» **Excerpted data**:

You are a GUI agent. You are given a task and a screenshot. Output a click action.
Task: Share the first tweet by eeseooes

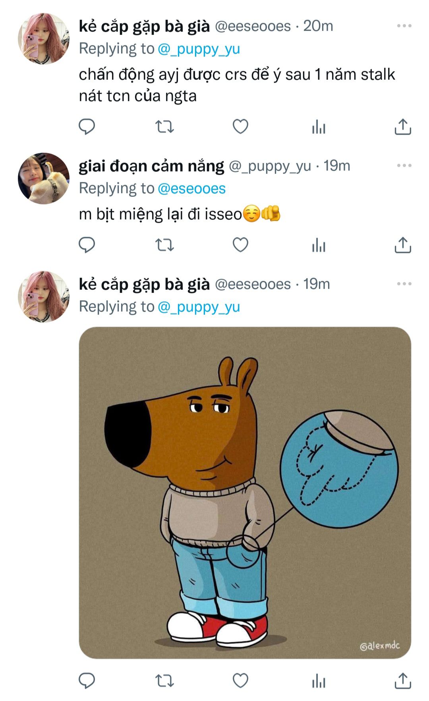coord(402,127)
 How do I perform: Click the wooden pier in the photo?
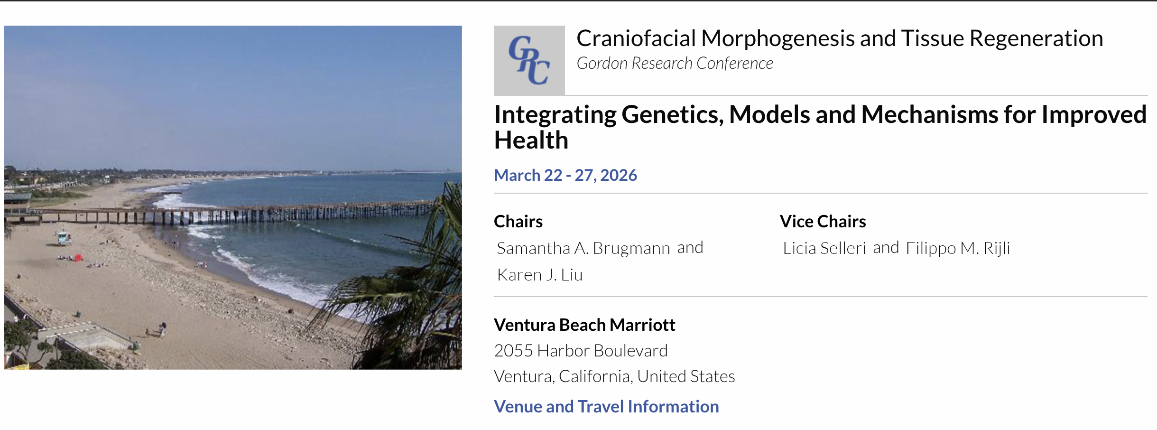(228, 215)
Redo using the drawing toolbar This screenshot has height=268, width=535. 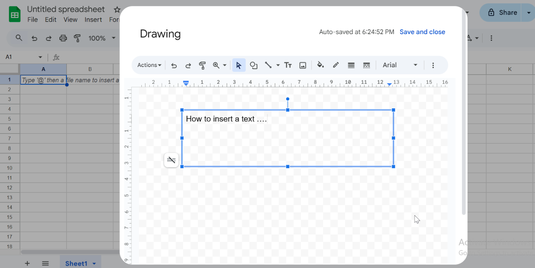[x=188, y=65]

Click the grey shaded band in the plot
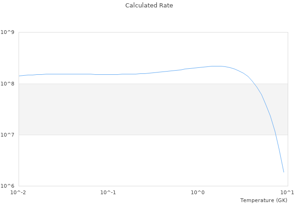click(139, 109)
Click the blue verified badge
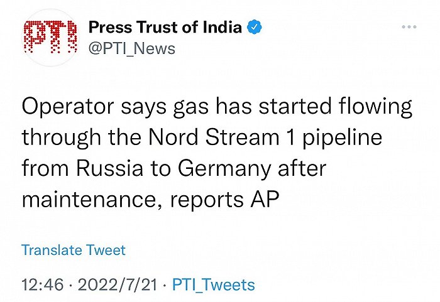The height and width of the screenshot is (302, 440). tap(255, 28)
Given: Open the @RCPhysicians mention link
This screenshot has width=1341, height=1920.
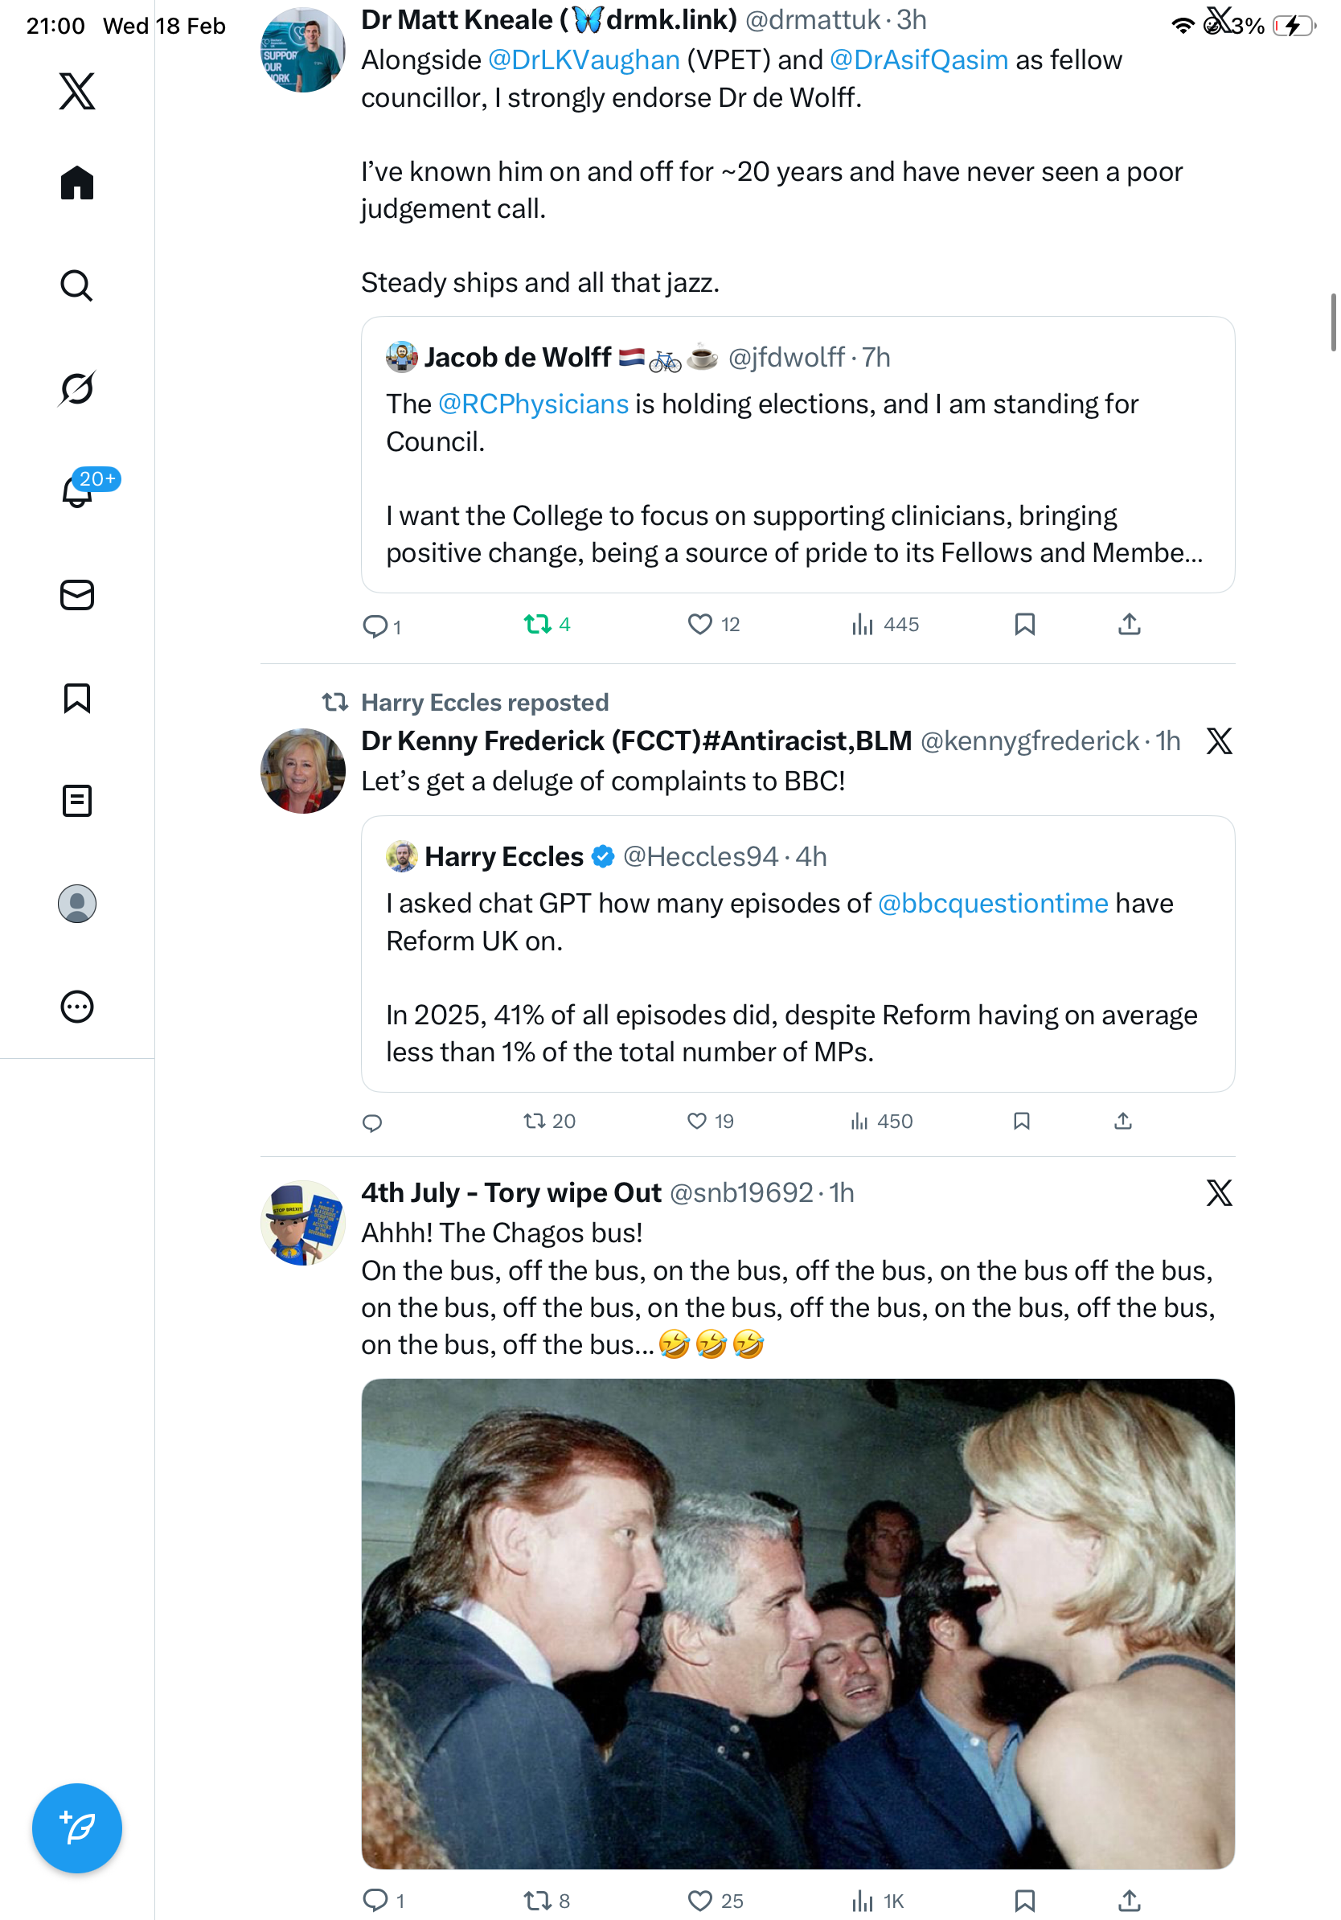Looking at the screenshot, I should coord(533,404).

» **Task statement**:
Your answer must be the exact lines from the one containing "Given: Open the @RCPhysicians mention link" through the last line of the records above, with both included and no pictures.

» **Answer for the task**:
Given: Open the @RCPhysicians mention link
This screenshot has width=1341, height=1920.
Looking at the screenshot, I should coord(533,404).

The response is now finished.